**Problem details**:
Transcribe the listing verbatim. Do not carry over any pictures.

**Extracted entries**:
• • • •

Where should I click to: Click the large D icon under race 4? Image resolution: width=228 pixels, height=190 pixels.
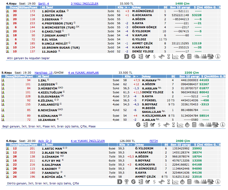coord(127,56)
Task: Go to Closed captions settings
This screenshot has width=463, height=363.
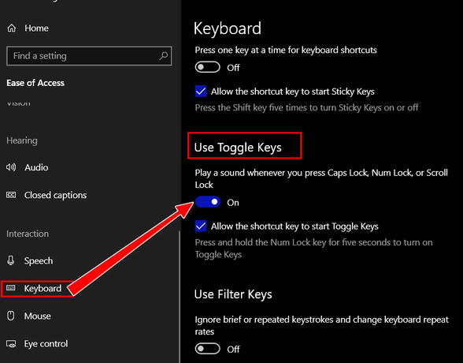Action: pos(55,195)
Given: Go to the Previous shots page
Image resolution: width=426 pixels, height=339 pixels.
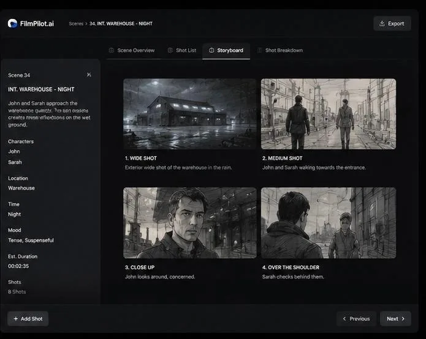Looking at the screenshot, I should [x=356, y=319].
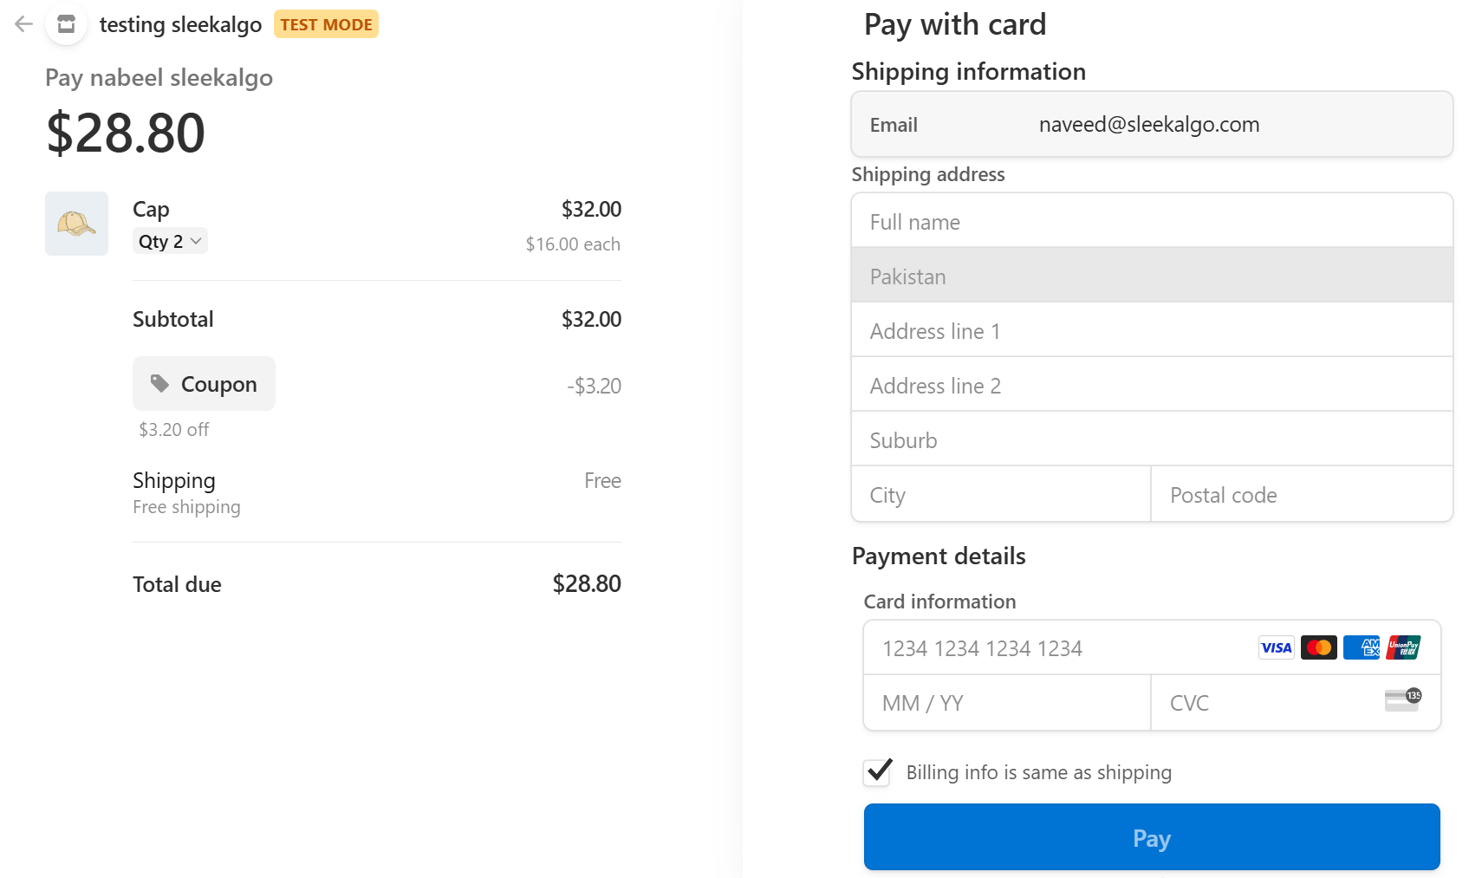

• • • •

**Written response**:
Where should I click to: Click the large D icon under race 4? Image resolution: width=228 pixels, height=190 pixels.
coord(127,56)
Task: Go to Closed captions settings
This screenshot has width=463, height=363.
Action: pos(55,195)
Given: Go to the Previous shots page
Image resolution: width=426 pixels, height=339 pixels.
Looking at the screenshot, I should [x=356, y=319].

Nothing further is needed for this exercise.